An appreciation of the objectives of the present invention and a more complete understanding of its structure may be had by studying the following description of the preferred embodiment and by referring to the accompanying drawings.

BRIEF DESCRIPTION OF THE DRAWINGS

FIG. 1 is a perspective view showing a connector assembly which comprises a plug connector and a receptacle connector in accordance with an embodiment of the present invention.

FIG. 2 is a partial, enlarged, cross-sectional view showing the connector assembly of FIG. 1, taken along lines II-II.

FIG. 3 is a partial, enlarged, cross-sectional view showing a modification of the connector assembly of FIG. 2.

FIG. 4 is a perspective view showing the plug connector of FIG. 1.

FIG. 5 is an enlarged, perspective, partially-cross-sectional view showing the plug connector of FIG. 4, taken along lines V-V.

FIG. 6 is an exploded, perspective view showing the plug connector of FIG. 4.

FIG. 7 is an enlarged, perspective view showing the plug connector of FIG. 6, encircled with a chain line. Contacts are not shown in the drawing.

FIG. 8 is a perspective view showing the receptacle connector of FIG. 1.

FIG. 9 is an enlarged, perspective view showing the receptacle connector of FIG. 8, encircled with a chain line.

FIG. 10 is an exploded, perspective view showing the receptacle connector of FIG. 8.

While the invention is susceptible to various modifications and alternative forms, specific embodiments thereof are shown by way of example in the drawings and will herein be described in detail. It should be understood, however, that the drawings and detailed description thereto are not intended to limit the invention to the particular form disclosed, but on the contrary, the intention is to cover all modifications, equivalents and alternatives falling within the spirit and scope of the present invention as defined by the appended claims.

DESCRIPTION OF PREFERRED EMBODIMENTS

With reference to FIGS. 1, 4 and 8, a connector assembly 100 according to an embodiment of the present invention comprises a first connector 200 and a second connector 300. In this embodiment, the first connector 200 is a receptacle connector which is to be mounted and fixed on a circuit board (not shown). The second connector 300 is a plug connector which is to be connected to, for example, a set of coaxial cables or a flexible flat cable. The first connector 200 is matable with and detachable from the second connector 300 along a Z-direction (first direction).

With reference to FIGS. 4 and 6, the second connector 300 comprises a base shell 320, a second insulator 340, a plurality of contacts 360, a second lock portion 370 and a cover shell 390. The base shell 320 partially covers a bottom surface of the second insulator 340. The contacts 360 are held by the second insulator 340. The cover shell 390 covers a top surface of the second insulator 340.

As shown in FIG. 6, the second lock portion 370 is a pull bar made of metal. In detail, the second lock portion 370 has a crank-like shape obtainable by bending a single metal rod and comprises a main portion 372, held portions 374 and connection portions 376. The main portion 372 extends in a Y-direction (second direction), i.e. a longitudinal direction of the second connector 300. Each of the held portions 374 extends in the Y-direction and has a length L₁ in this embodiment. The connection portions 376 connect the main portion 372 and the held portions 374, respectively, so that the held portions 374 have outwardly-extending ends, respectively. The outwardly-extending ends of the held portions 374 serve as engaging portions 375, respectively.

**Stored data**

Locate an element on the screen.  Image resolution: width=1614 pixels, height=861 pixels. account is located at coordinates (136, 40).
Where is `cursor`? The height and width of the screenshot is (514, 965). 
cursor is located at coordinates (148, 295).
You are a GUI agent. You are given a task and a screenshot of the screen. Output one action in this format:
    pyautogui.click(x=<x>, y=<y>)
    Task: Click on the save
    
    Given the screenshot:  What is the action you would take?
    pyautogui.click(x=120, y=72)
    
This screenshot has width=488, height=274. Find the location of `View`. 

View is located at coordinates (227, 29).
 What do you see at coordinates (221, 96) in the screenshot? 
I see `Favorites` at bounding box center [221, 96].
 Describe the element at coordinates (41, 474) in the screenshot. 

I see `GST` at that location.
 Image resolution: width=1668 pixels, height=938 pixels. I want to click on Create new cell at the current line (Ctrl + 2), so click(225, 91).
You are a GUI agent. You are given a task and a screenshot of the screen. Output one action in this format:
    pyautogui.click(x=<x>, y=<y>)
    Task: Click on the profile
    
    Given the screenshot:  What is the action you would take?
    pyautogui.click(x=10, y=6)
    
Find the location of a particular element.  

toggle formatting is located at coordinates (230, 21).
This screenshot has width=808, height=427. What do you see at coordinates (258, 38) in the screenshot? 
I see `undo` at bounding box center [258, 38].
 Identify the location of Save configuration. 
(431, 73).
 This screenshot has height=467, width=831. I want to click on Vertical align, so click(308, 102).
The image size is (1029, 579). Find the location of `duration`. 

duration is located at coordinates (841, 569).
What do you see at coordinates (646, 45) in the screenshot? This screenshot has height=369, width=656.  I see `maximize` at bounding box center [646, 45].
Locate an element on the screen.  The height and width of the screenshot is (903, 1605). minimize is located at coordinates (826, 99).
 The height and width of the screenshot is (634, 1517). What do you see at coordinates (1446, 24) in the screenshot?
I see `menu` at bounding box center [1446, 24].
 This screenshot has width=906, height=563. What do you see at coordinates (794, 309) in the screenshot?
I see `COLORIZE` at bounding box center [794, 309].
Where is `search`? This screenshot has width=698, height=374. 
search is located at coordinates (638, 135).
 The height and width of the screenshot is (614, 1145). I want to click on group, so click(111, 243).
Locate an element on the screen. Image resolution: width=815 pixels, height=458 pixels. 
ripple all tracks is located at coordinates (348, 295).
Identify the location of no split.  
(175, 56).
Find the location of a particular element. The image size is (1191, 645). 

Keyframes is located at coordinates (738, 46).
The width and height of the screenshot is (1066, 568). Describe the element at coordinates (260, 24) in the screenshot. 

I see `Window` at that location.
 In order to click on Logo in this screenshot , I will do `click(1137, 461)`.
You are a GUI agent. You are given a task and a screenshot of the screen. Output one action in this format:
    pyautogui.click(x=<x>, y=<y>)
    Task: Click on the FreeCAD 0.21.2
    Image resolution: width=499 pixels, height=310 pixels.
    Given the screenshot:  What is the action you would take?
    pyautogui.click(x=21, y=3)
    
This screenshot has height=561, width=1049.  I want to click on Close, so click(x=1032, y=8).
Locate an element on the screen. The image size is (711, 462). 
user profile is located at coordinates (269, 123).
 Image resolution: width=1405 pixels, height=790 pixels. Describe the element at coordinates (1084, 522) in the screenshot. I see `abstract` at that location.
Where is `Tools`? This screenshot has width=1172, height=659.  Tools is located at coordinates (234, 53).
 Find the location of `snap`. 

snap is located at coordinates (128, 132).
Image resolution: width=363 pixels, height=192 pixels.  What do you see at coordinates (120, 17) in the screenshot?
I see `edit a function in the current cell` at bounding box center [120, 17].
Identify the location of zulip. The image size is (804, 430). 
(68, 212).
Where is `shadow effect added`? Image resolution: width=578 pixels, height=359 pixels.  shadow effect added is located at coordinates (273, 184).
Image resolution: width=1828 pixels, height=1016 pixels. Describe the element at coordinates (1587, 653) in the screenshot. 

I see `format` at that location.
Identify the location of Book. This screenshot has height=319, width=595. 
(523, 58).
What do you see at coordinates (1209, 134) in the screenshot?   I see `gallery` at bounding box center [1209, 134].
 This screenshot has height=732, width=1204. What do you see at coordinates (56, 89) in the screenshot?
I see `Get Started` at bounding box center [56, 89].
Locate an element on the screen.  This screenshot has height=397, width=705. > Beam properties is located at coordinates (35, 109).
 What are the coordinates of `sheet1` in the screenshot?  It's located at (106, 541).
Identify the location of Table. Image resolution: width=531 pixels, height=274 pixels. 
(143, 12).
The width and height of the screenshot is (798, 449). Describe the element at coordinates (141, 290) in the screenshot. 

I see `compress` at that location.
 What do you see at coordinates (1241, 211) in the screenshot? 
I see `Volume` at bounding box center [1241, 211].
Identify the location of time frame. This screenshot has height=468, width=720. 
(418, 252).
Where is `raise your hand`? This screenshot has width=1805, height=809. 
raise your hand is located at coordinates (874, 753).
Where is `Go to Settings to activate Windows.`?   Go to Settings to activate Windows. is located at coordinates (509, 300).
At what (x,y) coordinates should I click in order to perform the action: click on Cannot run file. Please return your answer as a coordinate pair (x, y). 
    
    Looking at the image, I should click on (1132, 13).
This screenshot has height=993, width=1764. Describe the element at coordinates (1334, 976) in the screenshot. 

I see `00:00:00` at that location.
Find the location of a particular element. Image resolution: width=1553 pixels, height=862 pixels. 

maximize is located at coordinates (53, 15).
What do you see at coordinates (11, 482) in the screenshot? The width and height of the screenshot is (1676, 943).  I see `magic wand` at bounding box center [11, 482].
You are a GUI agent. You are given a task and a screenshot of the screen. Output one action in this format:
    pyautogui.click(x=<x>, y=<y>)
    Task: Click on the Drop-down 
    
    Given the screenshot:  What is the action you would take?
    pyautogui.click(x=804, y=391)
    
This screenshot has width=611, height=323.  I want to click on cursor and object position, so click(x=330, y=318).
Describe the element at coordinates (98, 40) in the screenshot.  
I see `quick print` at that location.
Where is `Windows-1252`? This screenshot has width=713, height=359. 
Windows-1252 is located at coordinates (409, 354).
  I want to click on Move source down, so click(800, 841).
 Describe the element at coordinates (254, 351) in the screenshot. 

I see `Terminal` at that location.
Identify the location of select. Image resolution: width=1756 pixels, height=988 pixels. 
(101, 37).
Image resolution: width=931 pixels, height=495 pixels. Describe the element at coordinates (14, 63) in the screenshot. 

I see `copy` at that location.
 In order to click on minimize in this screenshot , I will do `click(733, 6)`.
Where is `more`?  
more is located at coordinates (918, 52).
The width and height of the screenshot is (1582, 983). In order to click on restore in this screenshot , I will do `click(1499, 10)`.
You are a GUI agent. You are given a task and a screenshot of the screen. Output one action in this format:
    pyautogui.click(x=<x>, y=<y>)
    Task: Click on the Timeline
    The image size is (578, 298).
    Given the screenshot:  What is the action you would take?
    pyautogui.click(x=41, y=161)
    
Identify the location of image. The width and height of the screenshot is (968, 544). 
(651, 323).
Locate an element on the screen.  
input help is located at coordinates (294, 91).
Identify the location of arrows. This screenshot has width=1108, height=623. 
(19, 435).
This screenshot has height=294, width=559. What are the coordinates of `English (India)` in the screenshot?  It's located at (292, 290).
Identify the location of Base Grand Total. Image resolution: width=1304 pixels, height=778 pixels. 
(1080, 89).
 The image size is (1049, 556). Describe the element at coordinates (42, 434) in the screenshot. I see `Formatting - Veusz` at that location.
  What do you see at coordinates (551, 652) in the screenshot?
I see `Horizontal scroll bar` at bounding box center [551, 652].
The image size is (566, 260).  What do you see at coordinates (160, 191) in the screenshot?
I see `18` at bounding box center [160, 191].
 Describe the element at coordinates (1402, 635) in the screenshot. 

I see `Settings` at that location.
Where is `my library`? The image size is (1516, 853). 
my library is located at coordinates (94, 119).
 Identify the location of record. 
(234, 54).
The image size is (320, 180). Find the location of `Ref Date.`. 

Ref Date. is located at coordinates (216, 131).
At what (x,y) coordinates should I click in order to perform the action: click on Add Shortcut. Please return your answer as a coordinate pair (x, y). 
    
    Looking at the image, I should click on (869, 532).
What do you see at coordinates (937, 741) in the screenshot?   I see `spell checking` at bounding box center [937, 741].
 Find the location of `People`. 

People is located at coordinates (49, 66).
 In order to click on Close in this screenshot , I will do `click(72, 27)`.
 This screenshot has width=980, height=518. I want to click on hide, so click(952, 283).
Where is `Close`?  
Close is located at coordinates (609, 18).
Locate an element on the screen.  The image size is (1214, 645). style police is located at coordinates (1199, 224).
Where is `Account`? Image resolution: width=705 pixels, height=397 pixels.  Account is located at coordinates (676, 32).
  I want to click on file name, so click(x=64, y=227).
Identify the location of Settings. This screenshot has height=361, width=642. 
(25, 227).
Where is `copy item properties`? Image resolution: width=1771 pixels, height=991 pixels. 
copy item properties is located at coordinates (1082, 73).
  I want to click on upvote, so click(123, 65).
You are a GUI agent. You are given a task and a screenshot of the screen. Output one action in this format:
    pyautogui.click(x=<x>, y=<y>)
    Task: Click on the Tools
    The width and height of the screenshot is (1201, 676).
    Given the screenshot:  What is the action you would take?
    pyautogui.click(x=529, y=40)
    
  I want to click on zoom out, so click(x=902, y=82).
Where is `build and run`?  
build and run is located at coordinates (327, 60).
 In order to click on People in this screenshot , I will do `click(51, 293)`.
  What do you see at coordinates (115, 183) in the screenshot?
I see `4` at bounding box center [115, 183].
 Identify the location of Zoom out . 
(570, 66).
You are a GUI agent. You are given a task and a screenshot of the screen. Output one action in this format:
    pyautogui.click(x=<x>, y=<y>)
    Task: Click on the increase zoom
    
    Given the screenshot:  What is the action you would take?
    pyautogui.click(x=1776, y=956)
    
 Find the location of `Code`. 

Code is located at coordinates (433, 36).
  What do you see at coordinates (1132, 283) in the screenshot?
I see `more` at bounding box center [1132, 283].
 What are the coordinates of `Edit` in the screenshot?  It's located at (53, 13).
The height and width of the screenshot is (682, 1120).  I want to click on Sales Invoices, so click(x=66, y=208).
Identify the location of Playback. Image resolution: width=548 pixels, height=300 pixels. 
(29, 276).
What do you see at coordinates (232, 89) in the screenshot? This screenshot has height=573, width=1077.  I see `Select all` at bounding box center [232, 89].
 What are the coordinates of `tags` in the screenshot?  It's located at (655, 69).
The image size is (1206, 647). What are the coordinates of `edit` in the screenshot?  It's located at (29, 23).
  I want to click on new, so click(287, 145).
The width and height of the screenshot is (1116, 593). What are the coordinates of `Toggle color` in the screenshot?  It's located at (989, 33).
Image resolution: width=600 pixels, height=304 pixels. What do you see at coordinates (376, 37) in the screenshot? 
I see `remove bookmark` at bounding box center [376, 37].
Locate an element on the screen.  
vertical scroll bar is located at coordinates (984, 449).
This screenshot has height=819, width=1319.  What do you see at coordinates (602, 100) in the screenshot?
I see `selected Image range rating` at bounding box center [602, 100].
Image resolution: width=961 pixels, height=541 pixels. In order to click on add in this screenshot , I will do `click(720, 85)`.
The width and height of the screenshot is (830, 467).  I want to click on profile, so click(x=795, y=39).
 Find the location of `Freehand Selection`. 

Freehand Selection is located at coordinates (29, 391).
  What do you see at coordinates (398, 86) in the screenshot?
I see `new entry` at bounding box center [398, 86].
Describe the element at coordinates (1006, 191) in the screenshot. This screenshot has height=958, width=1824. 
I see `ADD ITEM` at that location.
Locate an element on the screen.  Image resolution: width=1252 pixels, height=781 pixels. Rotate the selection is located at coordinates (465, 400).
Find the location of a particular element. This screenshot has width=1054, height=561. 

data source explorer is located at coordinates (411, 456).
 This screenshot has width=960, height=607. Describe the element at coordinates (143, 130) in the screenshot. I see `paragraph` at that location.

**Short task A**
Copy the connector description word for word, everything from "FIG. 5 is an" down to "connector of FIG. 4.".
**Short task B**
Write what comes next in the connector description, starting right after the last sentence it shows.

**Response A**
FIG. 5 is an enlarged, perspective, partially-cross-sectional view showing the plug connector of FIG. 4, taken along lines V-V.

FIG. 6 is an exploded, perspective view showing the plug connector of FIG. 4.

**Response B**
As shown in FIGS. 4 to 7, the second insulator 340 has end portions 340a in the Y-direction. The second insulator 340 is formed with accommodation portions 342 and through-holes 350. Each of the accommodation portions 342 opens in the Z-direction so that the accommodation portions 342 can partially receive the respective connection portions 376 of the second lock portion 370 along the Z-direction.

As shown in FIG. 7, each of the accommodation portions 342 comprises a narrower portion 344, a wider portion 346 and a cam portion 348. The narrower portion 344 has a first width W₁ in the Y-direction. The second insulator 340 has a thickness T₁ between the narrower portion 344 and the end portion 340a of the second insulator 340. The wider portion 346 has a second width W₂ in the Y-direction. The second insulator 340 has a thickness T₂ between the wider portion 346 and the end portion 340a of the second insulator 340. The second width W₂ is wider than the first width W₁. The thickness T₂ is thinner than the thickness T₁. The first width W₁ is smaller than the length L₁ of the held portion 374 of the second lock portion 370, while the second width W₂ is larger than the length L₁ of the held portion 374. The relation between the first width W₁ and the length L₁ can prevent the second lock portion 370 from undesirably coming off the second insulator 340 when the second lock portion 370 is pulled along the Z-direction. The relation between the second width W₂ and the length L₁ contributes easy assemblage of the second lock portion 370 and the second insulator 240. In addition, the thickness T₁ is larger than the length L₁, while the thickness T₂ is smaller than the length L₁. In a normal state where the second lock portion 370 is not operated, a part of the connection portion 376 is positioned within the wider portion 346. In other words, the wider portion 346 accommodates in part the connection portion 376 in the normal state.

With reference to FIGS. 5 and 7, the cam portion 348 is positioned between the narrower portion 344 and the wider portion 346. The cam portion 348 is formed on the inner wall 342a of the accommodation portion 342, wherein the inner wall 342a is a wall nearest to the end portion 340a of the second insulator 340 among all walls of the accommodation portion 342. The illustrated cam portion 348 has a surface oblique to all of the Z-direction, the Y-direction and an X-direction. When the second lock portion 370 is operated to rotate the held portion 374, the connection portion 376 follows the cam portion 348 so that the cam portion 348 forces the engaging portion 375 to move inward of the second insulator 340. In detail, when the connection portion 376 moves from the wider portion 346 to the narrower portion 344 in response to operation of the main portion 372, the cam portion 348 regulates the movement of the connection portion 376 and forces the engaging portion 375 to move inward.

Each of the through-holes 350 extends between an inner wall 342a of the accommodation portion 342 and the end portion 340a of the second insulator 340 along the Y-direction so that the accommodation portion 342 communicates with the outside of the second insulator 340 through the through-hole 350. The through-holes 350 hold the held portions 374, respectively, so that the held portions 374 are rotatable in the through-holes 350 in response to operation of the main portion 372 and are movable only along the Y-direction. In the normal state, the outwardly-extending ends of the held portions 374, i.e. the engaging portions 375, project outwardly from the end portions 340a of the second insulator 340, respectively, as shown in FIGS. 2 and 4.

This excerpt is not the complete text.